-------- Data listing --------
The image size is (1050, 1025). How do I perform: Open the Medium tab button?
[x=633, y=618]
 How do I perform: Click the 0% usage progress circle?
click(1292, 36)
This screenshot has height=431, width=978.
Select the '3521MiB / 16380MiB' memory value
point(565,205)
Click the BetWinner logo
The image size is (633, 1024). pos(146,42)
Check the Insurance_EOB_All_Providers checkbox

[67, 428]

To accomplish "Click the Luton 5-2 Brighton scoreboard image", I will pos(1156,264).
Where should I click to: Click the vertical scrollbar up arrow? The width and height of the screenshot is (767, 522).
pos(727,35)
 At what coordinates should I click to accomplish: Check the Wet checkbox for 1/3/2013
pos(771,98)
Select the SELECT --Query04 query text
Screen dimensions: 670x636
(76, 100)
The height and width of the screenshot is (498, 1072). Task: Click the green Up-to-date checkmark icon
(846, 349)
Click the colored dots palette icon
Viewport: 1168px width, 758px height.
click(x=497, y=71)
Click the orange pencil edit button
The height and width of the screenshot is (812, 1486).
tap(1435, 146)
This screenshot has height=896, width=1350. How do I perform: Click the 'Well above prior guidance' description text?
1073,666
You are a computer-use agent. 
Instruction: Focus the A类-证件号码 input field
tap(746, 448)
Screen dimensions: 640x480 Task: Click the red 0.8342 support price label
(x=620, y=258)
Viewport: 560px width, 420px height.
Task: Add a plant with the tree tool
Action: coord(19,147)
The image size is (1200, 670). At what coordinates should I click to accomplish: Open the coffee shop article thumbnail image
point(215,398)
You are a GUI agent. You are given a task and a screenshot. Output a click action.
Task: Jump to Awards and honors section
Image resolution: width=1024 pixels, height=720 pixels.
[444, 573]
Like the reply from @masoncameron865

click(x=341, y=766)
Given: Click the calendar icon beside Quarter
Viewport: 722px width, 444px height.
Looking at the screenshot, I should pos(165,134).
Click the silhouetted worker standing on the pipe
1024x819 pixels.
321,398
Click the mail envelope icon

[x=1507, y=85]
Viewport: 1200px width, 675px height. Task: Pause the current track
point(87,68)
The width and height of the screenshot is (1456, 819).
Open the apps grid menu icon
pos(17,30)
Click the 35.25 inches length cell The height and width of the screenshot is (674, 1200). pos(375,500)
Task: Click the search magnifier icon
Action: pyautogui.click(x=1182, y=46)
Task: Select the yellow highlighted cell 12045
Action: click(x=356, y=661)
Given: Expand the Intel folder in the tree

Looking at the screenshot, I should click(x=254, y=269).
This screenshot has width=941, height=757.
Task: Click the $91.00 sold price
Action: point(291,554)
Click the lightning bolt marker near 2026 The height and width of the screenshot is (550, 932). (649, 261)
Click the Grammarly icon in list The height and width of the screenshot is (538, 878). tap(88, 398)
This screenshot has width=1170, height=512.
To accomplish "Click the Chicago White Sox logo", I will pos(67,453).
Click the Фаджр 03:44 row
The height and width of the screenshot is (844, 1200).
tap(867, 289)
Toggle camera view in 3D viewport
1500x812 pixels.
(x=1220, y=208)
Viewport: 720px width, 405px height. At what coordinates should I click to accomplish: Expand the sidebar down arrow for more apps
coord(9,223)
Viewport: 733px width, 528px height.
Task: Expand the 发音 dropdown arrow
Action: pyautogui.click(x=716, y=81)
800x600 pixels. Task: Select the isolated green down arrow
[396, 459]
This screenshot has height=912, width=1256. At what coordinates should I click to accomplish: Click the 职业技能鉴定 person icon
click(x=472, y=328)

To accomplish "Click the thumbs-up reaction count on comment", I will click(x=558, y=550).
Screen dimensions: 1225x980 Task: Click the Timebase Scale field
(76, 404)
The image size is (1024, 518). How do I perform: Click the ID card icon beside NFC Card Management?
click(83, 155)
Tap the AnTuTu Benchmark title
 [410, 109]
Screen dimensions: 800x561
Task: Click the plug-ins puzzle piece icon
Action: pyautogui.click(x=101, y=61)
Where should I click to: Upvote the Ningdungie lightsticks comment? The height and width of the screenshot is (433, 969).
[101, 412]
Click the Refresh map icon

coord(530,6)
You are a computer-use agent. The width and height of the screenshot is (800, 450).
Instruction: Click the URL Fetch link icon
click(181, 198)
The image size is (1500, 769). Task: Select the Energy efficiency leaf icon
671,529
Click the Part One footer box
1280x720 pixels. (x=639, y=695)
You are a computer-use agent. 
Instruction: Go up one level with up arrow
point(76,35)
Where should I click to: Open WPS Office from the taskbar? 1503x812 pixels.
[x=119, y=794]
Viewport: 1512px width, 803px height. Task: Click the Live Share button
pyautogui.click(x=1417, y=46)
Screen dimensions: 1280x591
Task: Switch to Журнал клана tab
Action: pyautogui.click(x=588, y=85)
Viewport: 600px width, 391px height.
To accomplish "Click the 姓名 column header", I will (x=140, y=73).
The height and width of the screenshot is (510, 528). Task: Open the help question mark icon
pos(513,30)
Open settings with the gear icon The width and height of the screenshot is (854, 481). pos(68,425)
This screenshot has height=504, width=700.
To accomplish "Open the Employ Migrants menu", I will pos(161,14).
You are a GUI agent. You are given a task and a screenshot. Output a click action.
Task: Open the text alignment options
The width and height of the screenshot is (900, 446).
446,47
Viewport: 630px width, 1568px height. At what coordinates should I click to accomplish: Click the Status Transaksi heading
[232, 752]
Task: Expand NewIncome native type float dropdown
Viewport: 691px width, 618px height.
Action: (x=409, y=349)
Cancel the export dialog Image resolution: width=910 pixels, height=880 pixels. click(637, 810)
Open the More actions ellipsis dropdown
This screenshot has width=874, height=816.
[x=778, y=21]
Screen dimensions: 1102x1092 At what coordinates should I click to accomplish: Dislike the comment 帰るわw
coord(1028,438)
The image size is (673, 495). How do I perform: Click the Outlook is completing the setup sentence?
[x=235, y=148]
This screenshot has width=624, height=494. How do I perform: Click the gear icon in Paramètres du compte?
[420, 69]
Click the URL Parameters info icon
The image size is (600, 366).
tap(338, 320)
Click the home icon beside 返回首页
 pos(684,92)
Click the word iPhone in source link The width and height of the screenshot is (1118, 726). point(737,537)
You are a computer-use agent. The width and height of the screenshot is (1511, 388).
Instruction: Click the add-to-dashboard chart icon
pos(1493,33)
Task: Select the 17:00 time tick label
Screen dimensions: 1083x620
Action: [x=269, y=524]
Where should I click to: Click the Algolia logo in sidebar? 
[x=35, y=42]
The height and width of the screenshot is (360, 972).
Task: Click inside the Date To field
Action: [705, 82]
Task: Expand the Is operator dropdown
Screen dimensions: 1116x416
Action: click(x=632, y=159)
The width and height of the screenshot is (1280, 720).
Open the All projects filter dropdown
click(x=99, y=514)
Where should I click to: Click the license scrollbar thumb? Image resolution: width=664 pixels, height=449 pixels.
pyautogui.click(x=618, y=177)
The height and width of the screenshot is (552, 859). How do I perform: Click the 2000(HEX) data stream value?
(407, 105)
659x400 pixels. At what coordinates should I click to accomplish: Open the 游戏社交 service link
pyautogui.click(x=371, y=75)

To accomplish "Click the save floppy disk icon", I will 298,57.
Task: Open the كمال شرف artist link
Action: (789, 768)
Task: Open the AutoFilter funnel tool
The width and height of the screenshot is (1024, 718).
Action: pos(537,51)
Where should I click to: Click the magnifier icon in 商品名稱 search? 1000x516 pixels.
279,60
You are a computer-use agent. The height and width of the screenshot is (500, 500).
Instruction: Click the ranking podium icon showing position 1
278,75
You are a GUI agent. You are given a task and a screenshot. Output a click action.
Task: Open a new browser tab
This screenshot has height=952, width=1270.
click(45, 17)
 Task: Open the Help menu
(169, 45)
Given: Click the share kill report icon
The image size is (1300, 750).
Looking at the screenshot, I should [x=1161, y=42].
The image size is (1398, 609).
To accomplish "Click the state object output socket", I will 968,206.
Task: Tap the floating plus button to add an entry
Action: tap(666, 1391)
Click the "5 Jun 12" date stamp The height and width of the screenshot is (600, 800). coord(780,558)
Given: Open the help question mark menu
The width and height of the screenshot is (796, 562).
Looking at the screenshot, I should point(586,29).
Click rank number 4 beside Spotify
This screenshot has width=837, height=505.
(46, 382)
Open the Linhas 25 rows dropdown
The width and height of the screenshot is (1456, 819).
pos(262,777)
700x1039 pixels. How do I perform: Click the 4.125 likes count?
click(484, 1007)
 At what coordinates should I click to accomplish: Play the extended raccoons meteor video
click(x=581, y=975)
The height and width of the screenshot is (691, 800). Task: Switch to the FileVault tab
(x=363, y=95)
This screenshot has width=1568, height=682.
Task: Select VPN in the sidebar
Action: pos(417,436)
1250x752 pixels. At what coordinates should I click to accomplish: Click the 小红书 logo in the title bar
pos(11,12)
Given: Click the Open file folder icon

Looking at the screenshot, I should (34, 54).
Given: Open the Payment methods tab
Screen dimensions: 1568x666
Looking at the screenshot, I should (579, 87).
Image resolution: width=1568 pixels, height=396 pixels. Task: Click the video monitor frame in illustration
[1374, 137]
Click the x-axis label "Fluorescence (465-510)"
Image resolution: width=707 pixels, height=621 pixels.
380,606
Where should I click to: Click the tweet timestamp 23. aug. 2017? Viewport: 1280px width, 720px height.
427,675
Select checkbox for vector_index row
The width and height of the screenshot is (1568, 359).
--------
** Work task **
In the records above, copy exactly the lines from the one that contains "Select checkbox for vector_index row" through the last, and nothing else.

** Answer for the task **
Select checkbox for vector_index row
The width and height of the screenshot is (1568, 359).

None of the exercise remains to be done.